**EXERCISE GOAL**
Format the lines of the records below, starting at the line containing "The image size is (598, 542)." and ending at the line containing "Action: 971,708", as a JSON list of strings with one string per line and blank lines omitted.

Recorded data:
## start
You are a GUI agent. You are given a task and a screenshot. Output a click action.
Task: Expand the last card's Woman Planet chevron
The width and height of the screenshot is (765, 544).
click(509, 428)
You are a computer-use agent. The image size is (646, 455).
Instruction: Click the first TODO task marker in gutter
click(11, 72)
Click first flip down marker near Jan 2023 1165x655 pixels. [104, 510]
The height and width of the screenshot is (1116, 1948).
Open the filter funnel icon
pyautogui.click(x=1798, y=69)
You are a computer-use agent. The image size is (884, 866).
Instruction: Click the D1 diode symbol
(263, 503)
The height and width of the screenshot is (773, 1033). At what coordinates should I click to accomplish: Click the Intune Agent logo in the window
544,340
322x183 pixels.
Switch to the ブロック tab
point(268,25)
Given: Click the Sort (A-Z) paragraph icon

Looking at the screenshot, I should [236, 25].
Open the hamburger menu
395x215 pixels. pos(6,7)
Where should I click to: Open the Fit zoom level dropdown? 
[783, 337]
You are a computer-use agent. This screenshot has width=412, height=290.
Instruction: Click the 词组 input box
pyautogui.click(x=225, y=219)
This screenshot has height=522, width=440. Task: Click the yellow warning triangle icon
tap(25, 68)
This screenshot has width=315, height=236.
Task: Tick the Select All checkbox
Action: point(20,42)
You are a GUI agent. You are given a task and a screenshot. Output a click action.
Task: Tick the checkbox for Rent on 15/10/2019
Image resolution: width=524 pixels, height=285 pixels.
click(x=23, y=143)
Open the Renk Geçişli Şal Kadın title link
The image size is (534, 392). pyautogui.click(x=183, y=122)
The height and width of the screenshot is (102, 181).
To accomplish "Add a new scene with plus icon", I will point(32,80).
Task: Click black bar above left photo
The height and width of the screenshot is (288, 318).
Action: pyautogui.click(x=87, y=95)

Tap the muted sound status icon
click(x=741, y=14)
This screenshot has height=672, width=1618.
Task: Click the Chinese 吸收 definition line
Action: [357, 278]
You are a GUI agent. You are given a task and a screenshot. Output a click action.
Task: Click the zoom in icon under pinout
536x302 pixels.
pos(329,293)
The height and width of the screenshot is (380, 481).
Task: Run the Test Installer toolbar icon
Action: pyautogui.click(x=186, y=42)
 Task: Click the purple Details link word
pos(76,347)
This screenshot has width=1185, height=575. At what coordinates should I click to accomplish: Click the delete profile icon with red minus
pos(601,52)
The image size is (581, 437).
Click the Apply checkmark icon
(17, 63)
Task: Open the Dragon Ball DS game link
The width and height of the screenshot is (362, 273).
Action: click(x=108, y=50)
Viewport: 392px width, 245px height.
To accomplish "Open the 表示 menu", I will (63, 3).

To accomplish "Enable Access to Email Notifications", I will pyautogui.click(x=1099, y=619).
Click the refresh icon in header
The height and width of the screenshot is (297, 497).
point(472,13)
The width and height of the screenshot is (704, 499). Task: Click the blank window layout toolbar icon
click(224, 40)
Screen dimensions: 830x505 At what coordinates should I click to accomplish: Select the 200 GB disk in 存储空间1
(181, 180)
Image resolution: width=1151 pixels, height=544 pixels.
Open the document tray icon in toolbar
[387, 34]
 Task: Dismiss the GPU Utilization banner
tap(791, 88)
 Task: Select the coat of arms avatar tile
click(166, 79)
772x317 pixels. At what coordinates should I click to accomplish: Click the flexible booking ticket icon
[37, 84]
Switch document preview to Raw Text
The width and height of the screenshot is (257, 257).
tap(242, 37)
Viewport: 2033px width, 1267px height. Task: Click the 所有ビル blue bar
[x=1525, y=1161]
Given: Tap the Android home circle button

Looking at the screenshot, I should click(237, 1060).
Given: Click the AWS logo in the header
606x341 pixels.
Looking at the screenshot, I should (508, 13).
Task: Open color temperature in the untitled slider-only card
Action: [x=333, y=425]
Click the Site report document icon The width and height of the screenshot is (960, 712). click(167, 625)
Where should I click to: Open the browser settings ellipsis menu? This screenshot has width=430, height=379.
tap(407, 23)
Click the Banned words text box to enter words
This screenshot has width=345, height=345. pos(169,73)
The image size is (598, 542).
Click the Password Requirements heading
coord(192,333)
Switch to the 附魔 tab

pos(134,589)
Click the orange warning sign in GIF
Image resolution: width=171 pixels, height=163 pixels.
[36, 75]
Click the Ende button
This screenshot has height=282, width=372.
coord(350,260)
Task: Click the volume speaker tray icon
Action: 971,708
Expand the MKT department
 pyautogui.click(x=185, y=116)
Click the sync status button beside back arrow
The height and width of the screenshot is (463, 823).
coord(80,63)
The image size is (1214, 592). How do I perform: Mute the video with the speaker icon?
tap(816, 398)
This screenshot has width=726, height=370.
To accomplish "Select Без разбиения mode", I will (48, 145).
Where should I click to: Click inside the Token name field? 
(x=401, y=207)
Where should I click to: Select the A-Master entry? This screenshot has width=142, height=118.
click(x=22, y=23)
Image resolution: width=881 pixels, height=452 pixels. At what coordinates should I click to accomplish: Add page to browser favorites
## end
**OUTPUT FOR THIS EXERCISE**
[
  "The image size is (598, 542).",
  "Click the Password Requirements heading",
  "coord(192,333)",
  "Switch to the 附魔 tab",
  "pos(134,589)",
  "Click the orange warning sign in GIF",
  "Image resolution: width=171 pixels, height=163 pixels.",
  "[36, 75]",
  "Click the Ende button",
  "This screenshot has height=282, width=372.",
  "coord(350,260)",
  "Task: Click the volume speaker tray icon",
  "Action: 971,708"
]